Tuesday, April 29, 2008

Price Ripples

American consumers have just dodged a bullet at the gas pump, and they don't even know it. This news would surely perplex anyone who has filled up in the last few days, as the national average retail gasoline price has zoomed to another new record of $3.60/gallon. Yet it is no less true, involving an event that has received scant media attention here. For two days, a major pipeline delivering North Sea crude oil to Scotland was shut down by what the British refer to as an "industrial action" that idled the 200,000 barrel per day Grangemouth Refinery near Edinburgh. Had the strike continued, we might have seen US refining margins break out of the unusual doldrums they are experiencing. As it is, we may yet see some ripples from this event on our side of the "pond", as the global fuel market adjusts to the lost refinery output.

It is a reflection of the degree to which US fuel supplies are integrated into the global market--and of how stretched those supplies have become as a result of sustained high global demand growth--that a problem at a medium-sized refinery in Europe might affect what US consumers pay for gasoline and diesel fuel. Because our refinery capacity has not kept pace with demand growth, the US imports an average of over a million barrels per day (bpd) of gasoline and gasoline blending components, and another 300,000 bpd of diesel and heating oil. That means our prices must be high enough to compete for those supplies against other fuel importers. When a refinery shuts down in the UK, drawing in imports from the Continent, there is less gasoline available to export to us, and the EU's rising imports of diesel increase even more. With "gas oil" on the London exchange selling for the equivalent of $3.50/gal., compared to $3.27/gal. for diesel fuel in New York Harbor, I wouldn't be surprised to see traders export a few cargoes of diesel to capitalize on that arbitrage opportunity, exacerbating tight US diesel supplies.
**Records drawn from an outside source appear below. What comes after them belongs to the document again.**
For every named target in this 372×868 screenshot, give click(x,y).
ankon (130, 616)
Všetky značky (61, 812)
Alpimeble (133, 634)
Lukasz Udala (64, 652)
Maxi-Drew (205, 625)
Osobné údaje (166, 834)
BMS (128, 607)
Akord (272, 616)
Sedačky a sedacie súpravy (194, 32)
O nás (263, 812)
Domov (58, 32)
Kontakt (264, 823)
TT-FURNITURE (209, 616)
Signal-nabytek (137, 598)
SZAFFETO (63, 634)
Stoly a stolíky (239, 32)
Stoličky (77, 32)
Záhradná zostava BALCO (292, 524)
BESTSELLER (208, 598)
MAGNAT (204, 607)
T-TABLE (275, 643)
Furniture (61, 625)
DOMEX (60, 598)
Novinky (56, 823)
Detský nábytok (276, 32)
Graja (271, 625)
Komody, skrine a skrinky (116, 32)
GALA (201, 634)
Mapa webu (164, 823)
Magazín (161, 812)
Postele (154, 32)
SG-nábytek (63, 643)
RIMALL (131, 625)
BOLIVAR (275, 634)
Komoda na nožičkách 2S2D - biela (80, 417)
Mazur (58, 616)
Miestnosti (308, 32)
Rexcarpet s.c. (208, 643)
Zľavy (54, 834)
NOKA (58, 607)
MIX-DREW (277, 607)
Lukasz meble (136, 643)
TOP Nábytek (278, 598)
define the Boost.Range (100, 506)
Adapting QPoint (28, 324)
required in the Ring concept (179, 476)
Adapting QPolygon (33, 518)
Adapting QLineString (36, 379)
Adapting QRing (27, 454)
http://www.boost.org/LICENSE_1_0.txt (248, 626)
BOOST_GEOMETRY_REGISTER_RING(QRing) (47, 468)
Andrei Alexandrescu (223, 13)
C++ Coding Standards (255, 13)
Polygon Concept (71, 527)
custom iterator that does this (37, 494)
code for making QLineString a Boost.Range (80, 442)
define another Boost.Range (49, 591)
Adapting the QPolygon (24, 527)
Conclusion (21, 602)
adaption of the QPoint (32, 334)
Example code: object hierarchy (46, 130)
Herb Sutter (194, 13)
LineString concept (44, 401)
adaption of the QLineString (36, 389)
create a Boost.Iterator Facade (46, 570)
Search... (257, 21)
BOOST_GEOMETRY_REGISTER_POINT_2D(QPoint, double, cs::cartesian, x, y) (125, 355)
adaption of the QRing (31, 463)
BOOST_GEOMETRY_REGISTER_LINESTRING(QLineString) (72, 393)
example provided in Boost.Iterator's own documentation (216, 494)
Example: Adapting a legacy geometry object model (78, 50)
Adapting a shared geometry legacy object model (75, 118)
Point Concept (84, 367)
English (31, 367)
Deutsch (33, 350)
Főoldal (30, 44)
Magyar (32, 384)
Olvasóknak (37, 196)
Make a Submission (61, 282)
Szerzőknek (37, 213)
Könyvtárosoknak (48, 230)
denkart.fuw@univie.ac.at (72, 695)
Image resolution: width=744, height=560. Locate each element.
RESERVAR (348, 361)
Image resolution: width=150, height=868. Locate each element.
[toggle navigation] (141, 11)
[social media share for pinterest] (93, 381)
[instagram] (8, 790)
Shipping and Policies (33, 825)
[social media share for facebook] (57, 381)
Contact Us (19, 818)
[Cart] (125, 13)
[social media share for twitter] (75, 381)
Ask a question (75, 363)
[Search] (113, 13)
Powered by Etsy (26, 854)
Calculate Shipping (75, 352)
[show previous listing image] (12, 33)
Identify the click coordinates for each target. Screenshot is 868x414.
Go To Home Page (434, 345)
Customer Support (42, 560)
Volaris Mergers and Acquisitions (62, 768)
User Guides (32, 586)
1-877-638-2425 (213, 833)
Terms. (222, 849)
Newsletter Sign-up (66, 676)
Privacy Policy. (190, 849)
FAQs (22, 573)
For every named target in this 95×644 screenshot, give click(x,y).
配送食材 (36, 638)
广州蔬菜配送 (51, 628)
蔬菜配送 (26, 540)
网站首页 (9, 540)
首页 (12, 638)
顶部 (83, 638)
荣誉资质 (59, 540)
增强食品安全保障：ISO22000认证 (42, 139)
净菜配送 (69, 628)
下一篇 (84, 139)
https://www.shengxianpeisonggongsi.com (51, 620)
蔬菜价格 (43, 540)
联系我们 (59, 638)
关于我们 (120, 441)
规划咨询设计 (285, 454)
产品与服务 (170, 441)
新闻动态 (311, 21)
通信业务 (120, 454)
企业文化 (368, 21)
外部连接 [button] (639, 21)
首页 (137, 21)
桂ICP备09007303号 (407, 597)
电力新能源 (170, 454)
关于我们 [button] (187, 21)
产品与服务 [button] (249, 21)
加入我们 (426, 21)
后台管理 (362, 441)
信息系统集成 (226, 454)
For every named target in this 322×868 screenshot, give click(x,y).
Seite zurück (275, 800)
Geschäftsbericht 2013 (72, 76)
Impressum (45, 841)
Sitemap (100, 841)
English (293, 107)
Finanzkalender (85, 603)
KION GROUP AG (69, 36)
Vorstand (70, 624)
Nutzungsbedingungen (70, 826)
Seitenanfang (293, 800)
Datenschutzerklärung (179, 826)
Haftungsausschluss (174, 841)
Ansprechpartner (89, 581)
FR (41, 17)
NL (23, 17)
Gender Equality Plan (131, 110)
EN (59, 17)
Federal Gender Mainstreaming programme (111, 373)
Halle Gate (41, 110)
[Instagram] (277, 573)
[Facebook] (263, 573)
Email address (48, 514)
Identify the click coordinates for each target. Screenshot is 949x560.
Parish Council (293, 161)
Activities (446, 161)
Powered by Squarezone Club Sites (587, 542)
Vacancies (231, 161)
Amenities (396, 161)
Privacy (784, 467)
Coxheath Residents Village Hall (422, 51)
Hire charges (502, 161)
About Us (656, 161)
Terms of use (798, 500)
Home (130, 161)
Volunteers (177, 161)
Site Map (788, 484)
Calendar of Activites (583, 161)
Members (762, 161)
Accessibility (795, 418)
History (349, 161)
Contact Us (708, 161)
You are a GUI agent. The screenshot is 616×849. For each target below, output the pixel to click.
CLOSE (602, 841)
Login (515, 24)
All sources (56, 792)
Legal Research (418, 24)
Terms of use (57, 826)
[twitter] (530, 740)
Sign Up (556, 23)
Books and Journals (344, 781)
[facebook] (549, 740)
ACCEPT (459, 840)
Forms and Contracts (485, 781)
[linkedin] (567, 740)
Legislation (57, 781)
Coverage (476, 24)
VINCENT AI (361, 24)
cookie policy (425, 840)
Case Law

The one break that US consumers have caught this spring is that weaker gasoline demand has pushed down refining margins, reducing the difference between crude oil and gasoline prices to historic lows and providing a bit of insulation against the full impact of $115 oil. Comparing March-April of 2008 to the same period in 2006 and 2007, the NYMEX "gas crack"--the spread between gasoline and crude oil prices on the New York oil futures market--has averaged about 35 cents per gallon lower in a portion of the year when refinery output is usually constrained by annual maintenance, and demand is building towards its summer peak. The first-quarter results of companies with a large exposure to the US refining sector, including Valero and ConocoPhillips, tell the same story.

With crude oil as high as it is, the last thing standing between us and $4-average gasoline is unusually weak refining margins. It wouldn't take a very large disturbance to shift margins back into a more typical seasonal pattern. We should thank the management and workers of the Grangemouth refinery for resolving their dispute quickly and helping to forestall that outcome, at least for now.